Following a recent uptick in terrorist activity in the country, one hospital is questioning New Jersey’s readiness to handle an incident in one specific county: Union.
Trinitas Regional Medical Center is rallying to be formally designated a Level II trauma center, which would put it in the receiving line for patients if an attack like the Orlando Pulse nightclub massacre or Las Vegas shooting took place in the area.
It’s not a far-fetched scenario, according to CEO Gary Horan.
Trinitas is uniquely located off Exit 13A on the New Jersey Turnpike, right near a corridor Homeland Security has dubbed “the most dangerous two miles in America” — between Newark Liberty International Airport and Port Elizabeth.
The only Level I trauma center nearby is University Hospital in Newark. Level I centers are the primary receivers of patients after a mass casualty incident, while Level II centers are available to take on additional injured.
“The climate has changed over the years,” Horan said. “We are seeing more and more incidents of terrorism, even in the city of Elizabeth.”
An explosion was set off at a New Jersey Transit train station in Elizabeth last year.
In its filing for the designation, the hospital said, “Trinitas qualifies for a Level II trauma center designation under both American College of Surgeons (ACS) criteria and the volume level requirements of 350 cases established in New Jersey by the state Department of Health and Senior Services (DHSS), clearly demonstrating a pressing community need.
“DHSS regulations and ACS standards do not restrict the number of trauma centers on a per-population basis … it has been suggested that total of 10 is the maximum recommended by the ACS. The ACS makes no such recommendation; it does not address the number of centers in any state or locale.”
And the number of centers is a key to response to crisis situations.
“Let’s look at Boston,” Horan said. “They have eight Level I trauma centers in the city of Boston. I think that helped in the work those hospitals did in being prepared for receiving as many patients as they did (during the Boston Marathon bombing).”
Las Vegas, on the other hand, wasn’t as well prepared.
“Las Vegas has one trauma center, and one of the quotes from the trauma surgeon at that trauma center was that the area hospitals did a wonderful job, but they need to be better prepared for a reoccurrence of (the shooting).”
The state’s Department of Health has, as a result of Trinitas’ request, put out a call for a Level II designation in Union County.
But the state DOH has not said there is a need.
“The department is initiating this call because an acute care hospital has presented documentation indicating that there may be a potential need for a Level II trauma center in Union County,” according to a public notice from the DOH in August.
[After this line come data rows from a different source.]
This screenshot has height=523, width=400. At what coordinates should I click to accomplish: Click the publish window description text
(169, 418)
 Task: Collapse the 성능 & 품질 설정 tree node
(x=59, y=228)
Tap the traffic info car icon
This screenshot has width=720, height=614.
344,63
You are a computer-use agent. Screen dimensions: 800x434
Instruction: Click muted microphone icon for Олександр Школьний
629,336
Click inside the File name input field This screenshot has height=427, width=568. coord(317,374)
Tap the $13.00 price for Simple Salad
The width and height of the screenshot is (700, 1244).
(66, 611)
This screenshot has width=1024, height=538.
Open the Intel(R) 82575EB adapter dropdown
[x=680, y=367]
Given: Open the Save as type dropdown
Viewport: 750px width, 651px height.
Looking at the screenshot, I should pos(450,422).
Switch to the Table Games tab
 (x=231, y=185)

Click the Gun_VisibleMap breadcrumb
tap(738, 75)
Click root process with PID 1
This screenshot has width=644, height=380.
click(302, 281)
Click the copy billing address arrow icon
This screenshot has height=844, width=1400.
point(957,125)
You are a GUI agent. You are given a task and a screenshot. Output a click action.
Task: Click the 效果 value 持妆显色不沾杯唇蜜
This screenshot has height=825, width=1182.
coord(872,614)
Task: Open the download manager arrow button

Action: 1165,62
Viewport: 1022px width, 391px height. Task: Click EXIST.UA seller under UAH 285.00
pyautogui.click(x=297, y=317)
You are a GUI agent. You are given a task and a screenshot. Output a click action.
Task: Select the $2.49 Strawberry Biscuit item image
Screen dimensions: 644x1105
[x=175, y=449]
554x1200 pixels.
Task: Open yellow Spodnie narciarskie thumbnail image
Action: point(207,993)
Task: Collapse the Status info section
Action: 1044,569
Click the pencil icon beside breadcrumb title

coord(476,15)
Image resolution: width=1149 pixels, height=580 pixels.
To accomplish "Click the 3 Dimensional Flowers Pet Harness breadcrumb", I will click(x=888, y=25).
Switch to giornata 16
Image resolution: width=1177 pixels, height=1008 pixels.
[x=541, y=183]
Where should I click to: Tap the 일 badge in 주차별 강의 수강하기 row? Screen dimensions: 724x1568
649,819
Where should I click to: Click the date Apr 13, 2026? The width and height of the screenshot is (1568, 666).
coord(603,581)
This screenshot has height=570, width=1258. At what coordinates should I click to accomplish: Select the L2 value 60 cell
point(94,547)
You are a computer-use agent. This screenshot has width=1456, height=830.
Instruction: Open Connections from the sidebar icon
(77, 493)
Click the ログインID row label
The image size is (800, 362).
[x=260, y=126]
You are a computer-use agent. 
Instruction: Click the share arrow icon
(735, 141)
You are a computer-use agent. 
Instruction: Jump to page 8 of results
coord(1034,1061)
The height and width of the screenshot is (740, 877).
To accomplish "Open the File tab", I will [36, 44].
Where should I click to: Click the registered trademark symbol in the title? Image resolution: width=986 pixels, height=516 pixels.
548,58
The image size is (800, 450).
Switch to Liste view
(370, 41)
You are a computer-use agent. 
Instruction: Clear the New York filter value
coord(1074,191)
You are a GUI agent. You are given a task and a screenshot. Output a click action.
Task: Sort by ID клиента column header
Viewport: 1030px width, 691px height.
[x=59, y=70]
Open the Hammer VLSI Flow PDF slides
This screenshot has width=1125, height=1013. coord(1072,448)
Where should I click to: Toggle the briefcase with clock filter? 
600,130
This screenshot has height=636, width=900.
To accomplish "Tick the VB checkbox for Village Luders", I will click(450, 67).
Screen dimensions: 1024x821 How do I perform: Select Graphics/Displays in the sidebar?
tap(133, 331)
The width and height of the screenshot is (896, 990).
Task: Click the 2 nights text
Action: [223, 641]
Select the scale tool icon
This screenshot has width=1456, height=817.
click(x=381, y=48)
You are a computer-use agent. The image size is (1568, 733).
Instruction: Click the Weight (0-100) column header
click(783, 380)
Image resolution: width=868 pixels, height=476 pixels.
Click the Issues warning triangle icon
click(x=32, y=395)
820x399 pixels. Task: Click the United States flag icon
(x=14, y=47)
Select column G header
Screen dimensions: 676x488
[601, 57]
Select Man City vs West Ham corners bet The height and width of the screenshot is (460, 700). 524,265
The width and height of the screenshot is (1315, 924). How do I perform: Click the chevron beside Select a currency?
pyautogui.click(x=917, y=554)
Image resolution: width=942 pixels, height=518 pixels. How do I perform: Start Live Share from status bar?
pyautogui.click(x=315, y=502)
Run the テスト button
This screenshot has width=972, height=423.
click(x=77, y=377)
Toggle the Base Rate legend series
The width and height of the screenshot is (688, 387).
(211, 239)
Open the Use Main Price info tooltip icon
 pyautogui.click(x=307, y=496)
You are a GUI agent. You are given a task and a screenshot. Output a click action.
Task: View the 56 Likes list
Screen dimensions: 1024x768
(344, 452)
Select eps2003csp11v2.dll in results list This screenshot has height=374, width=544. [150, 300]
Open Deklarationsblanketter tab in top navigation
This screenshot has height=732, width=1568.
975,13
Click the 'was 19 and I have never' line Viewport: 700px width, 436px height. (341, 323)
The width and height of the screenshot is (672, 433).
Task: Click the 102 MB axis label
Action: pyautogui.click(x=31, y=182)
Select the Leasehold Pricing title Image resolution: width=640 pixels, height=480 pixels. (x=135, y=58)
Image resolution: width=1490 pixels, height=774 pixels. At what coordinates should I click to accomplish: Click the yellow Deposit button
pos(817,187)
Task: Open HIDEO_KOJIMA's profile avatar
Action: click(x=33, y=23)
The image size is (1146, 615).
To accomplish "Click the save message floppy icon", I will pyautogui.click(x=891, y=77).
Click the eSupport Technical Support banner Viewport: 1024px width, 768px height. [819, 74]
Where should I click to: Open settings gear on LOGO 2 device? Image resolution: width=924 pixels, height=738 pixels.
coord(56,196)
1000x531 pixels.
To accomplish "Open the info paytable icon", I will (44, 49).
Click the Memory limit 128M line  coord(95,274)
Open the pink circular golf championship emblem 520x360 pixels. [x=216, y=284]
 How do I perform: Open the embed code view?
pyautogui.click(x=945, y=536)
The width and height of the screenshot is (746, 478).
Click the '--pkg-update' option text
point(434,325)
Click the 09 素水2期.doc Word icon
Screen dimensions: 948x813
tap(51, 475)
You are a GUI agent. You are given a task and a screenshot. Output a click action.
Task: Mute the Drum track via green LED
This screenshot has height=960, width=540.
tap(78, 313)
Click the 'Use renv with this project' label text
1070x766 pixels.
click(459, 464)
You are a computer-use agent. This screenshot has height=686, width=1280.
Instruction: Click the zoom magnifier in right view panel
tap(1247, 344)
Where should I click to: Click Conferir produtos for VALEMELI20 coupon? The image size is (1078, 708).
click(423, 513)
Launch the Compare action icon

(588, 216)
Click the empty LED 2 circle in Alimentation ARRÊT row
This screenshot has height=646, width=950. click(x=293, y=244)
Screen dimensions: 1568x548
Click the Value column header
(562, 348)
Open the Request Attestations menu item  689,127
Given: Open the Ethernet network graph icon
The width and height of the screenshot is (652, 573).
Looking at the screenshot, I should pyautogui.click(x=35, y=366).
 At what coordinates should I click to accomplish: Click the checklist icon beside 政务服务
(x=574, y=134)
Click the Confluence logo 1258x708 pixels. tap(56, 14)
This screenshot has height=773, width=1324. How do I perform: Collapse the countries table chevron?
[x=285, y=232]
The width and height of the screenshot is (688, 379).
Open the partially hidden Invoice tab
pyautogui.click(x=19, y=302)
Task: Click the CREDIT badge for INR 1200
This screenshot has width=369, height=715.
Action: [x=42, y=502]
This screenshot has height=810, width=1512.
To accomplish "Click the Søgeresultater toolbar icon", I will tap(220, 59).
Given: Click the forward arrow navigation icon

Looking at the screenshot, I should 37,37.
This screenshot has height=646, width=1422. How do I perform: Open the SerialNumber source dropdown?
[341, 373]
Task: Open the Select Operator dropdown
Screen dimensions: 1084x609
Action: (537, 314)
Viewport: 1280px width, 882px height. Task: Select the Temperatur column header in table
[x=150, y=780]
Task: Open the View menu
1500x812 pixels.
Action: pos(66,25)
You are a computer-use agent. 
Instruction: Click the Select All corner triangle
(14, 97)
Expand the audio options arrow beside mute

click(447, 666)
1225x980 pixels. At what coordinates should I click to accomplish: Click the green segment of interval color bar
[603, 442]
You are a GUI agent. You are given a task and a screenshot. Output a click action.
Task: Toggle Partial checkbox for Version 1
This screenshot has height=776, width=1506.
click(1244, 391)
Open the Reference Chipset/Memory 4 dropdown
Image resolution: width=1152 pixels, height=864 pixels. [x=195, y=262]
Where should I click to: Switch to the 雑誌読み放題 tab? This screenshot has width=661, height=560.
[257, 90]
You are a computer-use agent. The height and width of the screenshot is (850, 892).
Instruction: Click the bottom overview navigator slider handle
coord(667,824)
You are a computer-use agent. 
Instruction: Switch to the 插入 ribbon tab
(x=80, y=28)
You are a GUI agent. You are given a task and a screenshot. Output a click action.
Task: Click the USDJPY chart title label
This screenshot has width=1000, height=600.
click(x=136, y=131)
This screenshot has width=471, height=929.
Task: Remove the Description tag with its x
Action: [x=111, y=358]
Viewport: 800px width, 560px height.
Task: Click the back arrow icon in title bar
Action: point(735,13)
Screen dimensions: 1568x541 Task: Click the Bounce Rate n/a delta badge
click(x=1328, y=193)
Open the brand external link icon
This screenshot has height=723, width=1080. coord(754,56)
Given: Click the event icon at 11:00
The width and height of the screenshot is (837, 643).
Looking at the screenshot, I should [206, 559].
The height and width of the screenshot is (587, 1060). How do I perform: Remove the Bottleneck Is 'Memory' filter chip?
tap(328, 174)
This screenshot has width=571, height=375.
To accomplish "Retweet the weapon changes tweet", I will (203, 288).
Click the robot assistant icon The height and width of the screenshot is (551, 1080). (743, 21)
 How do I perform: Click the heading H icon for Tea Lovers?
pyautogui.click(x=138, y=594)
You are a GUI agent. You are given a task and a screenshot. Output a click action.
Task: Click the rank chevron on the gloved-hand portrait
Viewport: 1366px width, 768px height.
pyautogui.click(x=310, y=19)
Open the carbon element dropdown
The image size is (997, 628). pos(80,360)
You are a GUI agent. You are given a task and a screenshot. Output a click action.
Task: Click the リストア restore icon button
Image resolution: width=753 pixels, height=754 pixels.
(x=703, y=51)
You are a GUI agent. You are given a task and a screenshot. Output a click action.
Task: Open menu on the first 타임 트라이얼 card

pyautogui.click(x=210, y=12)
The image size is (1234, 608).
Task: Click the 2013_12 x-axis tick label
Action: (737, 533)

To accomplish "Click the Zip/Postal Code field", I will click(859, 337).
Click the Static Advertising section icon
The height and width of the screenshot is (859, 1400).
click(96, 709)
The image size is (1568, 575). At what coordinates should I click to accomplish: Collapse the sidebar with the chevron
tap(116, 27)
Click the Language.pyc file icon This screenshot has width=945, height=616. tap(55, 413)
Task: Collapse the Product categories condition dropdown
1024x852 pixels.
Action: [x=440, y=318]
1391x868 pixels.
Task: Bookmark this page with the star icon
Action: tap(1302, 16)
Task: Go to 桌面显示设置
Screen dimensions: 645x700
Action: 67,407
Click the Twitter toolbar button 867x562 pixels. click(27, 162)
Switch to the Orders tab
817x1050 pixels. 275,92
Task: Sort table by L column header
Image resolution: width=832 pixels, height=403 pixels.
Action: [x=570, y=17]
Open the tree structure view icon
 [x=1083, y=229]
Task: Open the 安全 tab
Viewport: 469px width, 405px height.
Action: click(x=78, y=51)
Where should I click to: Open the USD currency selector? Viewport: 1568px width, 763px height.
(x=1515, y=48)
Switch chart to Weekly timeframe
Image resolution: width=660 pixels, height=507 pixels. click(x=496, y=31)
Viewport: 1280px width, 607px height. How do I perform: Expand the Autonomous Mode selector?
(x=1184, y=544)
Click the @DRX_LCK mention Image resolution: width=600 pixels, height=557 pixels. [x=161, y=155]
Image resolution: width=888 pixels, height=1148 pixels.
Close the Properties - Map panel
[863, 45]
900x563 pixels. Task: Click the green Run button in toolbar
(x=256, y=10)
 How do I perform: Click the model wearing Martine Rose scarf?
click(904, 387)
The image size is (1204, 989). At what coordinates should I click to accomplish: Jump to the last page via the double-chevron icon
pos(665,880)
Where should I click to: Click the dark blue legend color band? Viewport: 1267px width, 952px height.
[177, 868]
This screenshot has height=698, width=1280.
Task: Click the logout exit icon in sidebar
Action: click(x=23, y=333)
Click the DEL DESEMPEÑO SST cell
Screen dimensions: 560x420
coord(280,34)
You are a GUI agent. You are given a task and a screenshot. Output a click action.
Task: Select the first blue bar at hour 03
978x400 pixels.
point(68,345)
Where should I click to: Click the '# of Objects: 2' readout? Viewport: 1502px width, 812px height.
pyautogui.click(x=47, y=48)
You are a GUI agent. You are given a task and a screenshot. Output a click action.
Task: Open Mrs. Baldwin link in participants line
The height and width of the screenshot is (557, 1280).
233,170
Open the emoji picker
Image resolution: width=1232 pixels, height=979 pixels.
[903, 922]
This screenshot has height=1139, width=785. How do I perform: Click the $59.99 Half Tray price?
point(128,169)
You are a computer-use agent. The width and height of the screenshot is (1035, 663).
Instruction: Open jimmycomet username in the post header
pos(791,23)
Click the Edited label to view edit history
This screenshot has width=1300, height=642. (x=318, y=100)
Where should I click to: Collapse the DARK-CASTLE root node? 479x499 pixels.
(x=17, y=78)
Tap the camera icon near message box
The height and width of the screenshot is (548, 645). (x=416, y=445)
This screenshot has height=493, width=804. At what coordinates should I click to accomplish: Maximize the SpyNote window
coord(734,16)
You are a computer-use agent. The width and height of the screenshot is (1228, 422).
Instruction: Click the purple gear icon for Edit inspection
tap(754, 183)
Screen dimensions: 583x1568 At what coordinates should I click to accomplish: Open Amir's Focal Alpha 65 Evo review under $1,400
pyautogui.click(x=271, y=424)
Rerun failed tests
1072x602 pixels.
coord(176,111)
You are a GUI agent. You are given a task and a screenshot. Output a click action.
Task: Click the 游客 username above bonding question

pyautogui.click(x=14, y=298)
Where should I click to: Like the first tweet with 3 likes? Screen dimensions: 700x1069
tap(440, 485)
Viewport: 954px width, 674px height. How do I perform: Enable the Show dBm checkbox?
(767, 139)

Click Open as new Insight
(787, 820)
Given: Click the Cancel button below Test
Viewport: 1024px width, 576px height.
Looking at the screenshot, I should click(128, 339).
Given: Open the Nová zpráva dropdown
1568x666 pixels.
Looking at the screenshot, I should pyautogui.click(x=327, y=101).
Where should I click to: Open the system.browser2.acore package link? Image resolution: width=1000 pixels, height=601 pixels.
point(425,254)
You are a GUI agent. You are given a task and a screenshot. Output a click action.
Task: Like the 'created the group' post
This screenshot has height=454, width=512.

The department added, “Issuance of this call does not constitute a finding of need by the department for the designation of an additional Level II trauma center in the affected area.”
But it’s the first such call for any new trauma designation in 20 years, according to Trinitas.
In its filing, Trinitas highlights that Elizabeth is one of four cities in the state — the others being Newark, Jersey City and Paterson — with more than 100,000 residents. A number, the hospital said, is growing.
Horan said the hospital asked for an independent assessment of cases over the last six years, by a Level I trauma center in New York City, to determine if the hospital qualifies for Level II designation.
“We are already doing it; we are already doing the trauma (level) II activity,” Horan said.
It’s just time to receive the designation, he said.